The British city of Oxford has stripped Myanmar’s de facto ruler Aung San Suu Kyi of a prestigious award over her government’s brutal persecution of Rohingya Muslims.
The city’s councilors retracted Suu Kyi’s 1997 Freedom of Oxford award, which she personally collected in 2012 for her “pro-democracy” campaign as the leader of the opposition National League for Democracy (NLD) party.
In a statement following a special meeting on Monday, councilor Mary Clarkson said the “unprecedented” move was in response to Suu Kyi’s lack of action to stop what the international community has blasted as Maynmar army’s “ethnic cleansing” of the Muslim minority group.
“Oxford has a long tradition of being a diverse and humane city, and our reputation is tarnished by honoring those who turn a blind eye to violence,” Clarkson said.
“We hope that today we have added our small voice to others calling for human rights and justice for the Rohingya people,” she added, blasting Suu Kyi for denying what the United Nations has described as “a textbook example of genocide.”
More than 600,000 desperate Rohingya Muslims have fled the violence in Myanmar’s Rakhine state and crossed into Bangladesh since late August.
The crackdown, backed by radical Buddhist monks, has left scores of Rohingya villages torched and completely destroyed.

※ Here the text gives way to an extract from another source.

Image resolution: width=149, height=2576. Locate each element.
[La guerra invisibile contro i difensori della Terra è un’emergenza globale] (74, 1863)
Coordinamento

Aid organizations have also reported numerous cases of sexual abuse against Rohingya women and children.
“The burning of their villages has been independently confirmed by satellite images… yet Aung San Suu Kyi has denied any ethnic cleansing and dismissed numerous claims of sexual violence against Rohingya women as ‘fake rape’,” Clarkson said in her statement.
UK Prime Minister Theresa May said earlier this month that the situation in Myanmar “looks like ethnic cleansing” and the Southeast Asian country’s military and government “must take full responsibility.”
Before the latest snub, Suu Kyi’s portrait was removed from her alma mater of St Hugh’s College, where she studied between 1964 and 1967.
Suu Kyi has also been under pressure to return a Noble peace prize she was awarded in 1991. However, the Norwegian Nobel Institute, that oversees the prize, says it cannot be revoked despite growing calls from former previous Noble laureates and an online petition signed by over 400,000 people.